Mais do que incentivar mudanças pontuais, isso exige uma liderança que realmente acredita e pratica inovação. “Se os líderes não percebem valor em fazer algo além do que são pagos para fazer, como será possível convencer o restante da empresa?”, provoca Gerson. Ou seja, o RH deve atuar ativamente no desenvolvimento dessas lideranças. E aqui está o ponto-chave: sem líderes preparados, não há uma cultura de inovação sustentável.
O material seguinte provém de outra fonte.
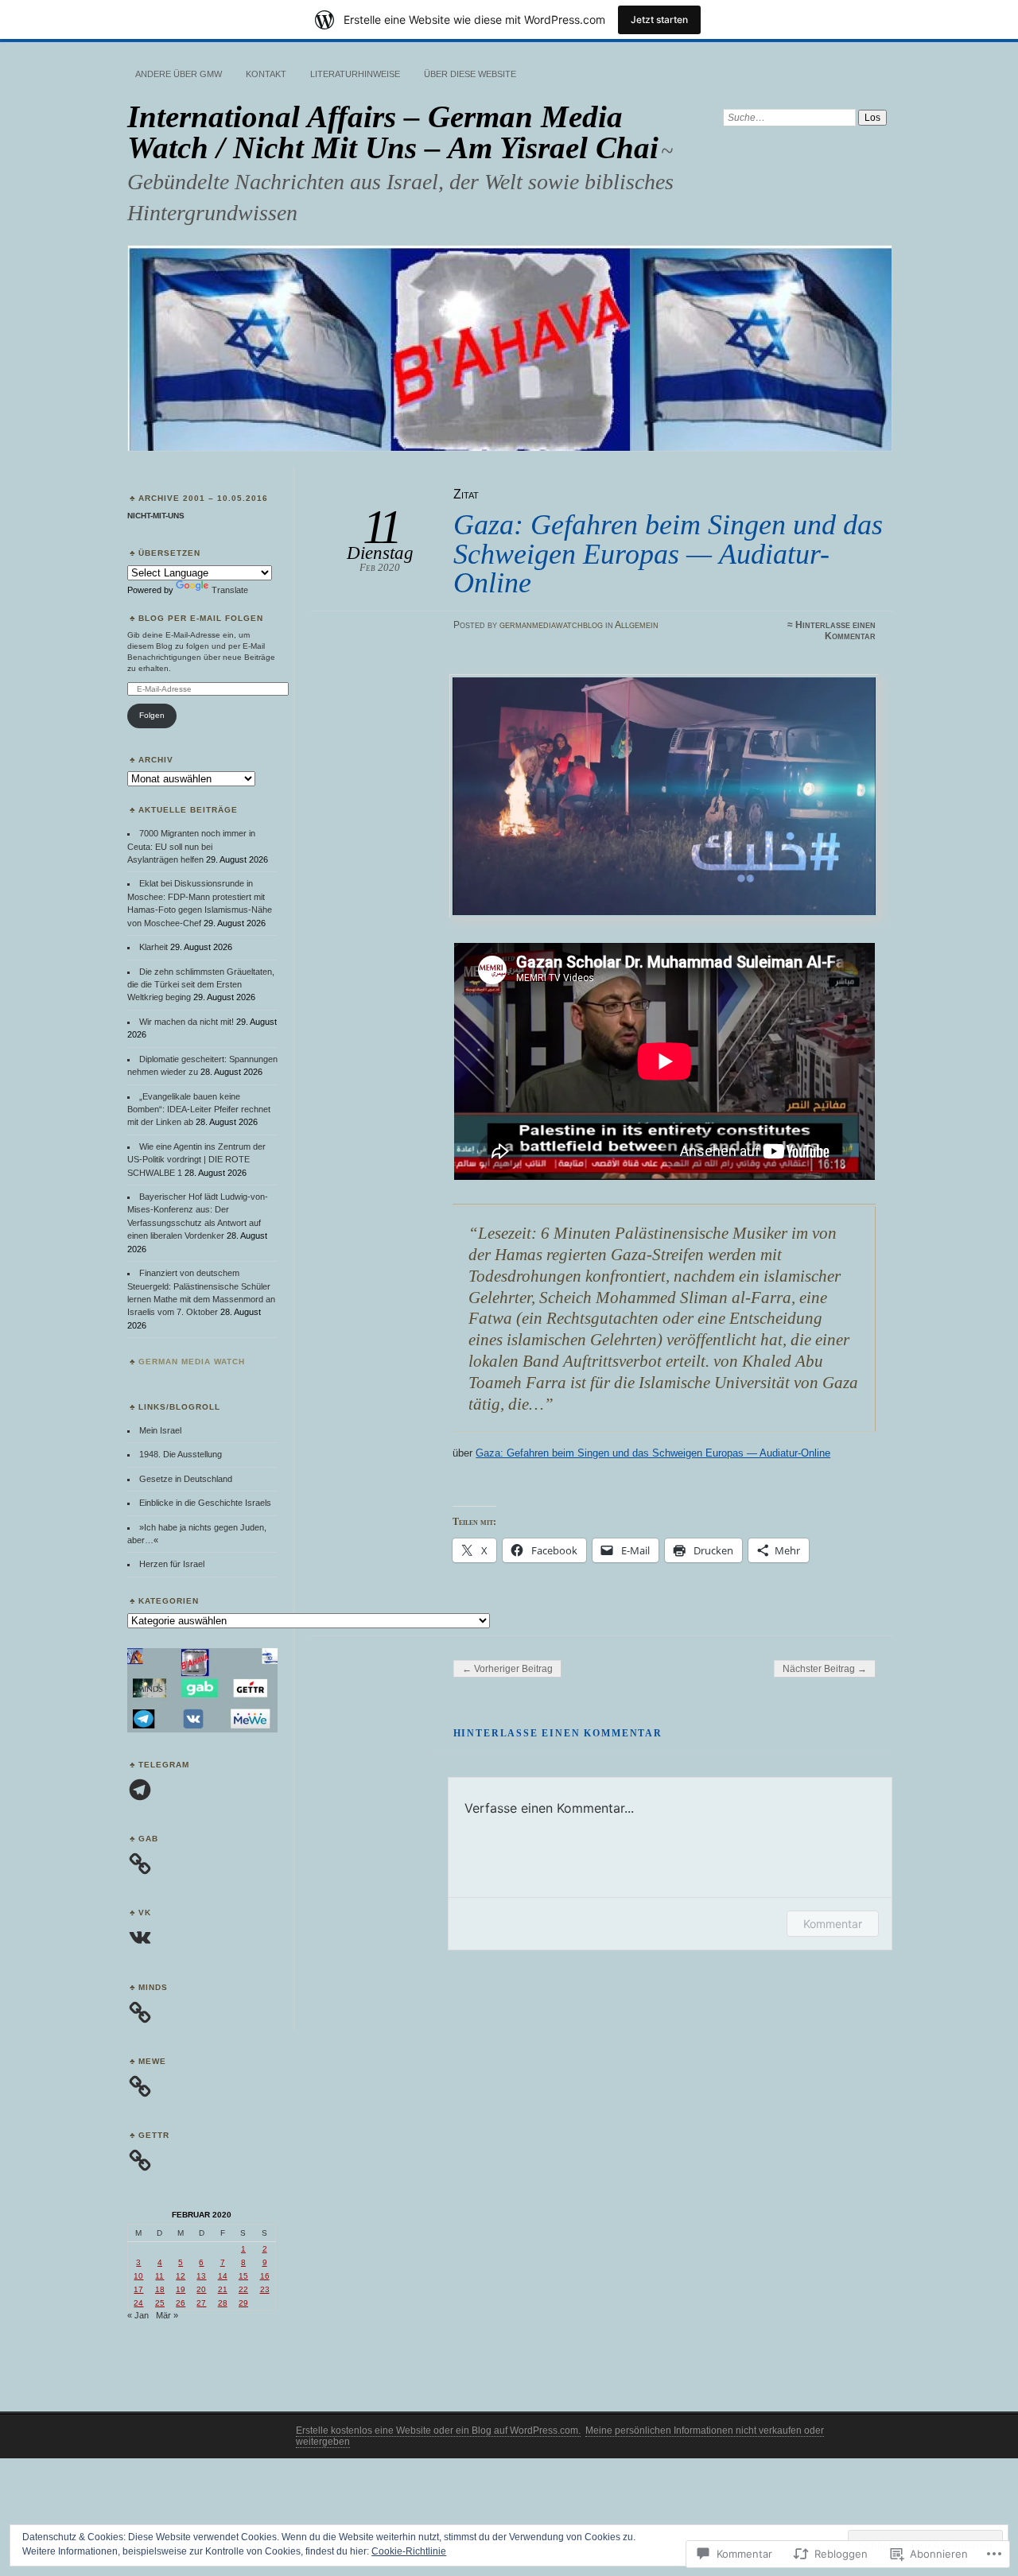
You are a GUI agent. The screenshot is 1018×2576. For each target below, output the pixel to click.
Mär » (167, 2315)
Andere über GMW (178, 74)
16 (265, 2275)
Segundo Gerson, as empresas precisam enxergar a liderança como peça vital para destravar o potencial criativo dos colaboradores – e isso inclui os profissionais da base operacional. “Para ser líder, é preciso antes reconhecer-se como tal”, pontua. Mas esse processo não se resolve apenas com treinamentos ou metodologias isoladas. Comunicação não violenta, workshops e programas de desenvolvimento são essenciais, mas não estabelecem hábitos sustentáveis se o indivíduo não amplia sua própria consciência sobre o impacto da inovação. Além disso, ele precisa ter noção dos seus próprios bloqueios para, então, desenvolver o potencial alheio. “Ninguém vem trabalhar e deixa seu ‘eu’ pessoal em casa”, destaca.
Coalizão evolutiva
No fim do dia, empresas que realmente querem evoluir precisam tornar a inovação algo democrático e acessível a todos. E isso exige um compromisso real e estruturado. Gerson Ferreira chama esse movimento de “Coalizão Evolutiva” – um acordo coletivo entre as lideranças, integrando cultura e estratégia com a consciência de que as pessoas são o centro dessa transformação.
Fernando Viriato, da Accor, complementa a reflexão destacando que inovação não é um evento isolado, mas um fluxo contínuo de pequenas melhorias que precisam estar conectadas tanto à operação presente quanto às estratégias futuras. “Você precisa olhar para o futuro sem deixar de entregar no presente. Operação e inovação precisam coexistir o tempo inteiro, tudo junto e misturado. Essa é a essência real de uma cultura de inovação forte, viva e capaz de transformar a empresa todos os dias”, resume. E é exatamente aqui que o RH assume seu papel fundamental – como maestro dessa orquestra, garantindo o equilíbrio constante entre o hoje e o amanhã.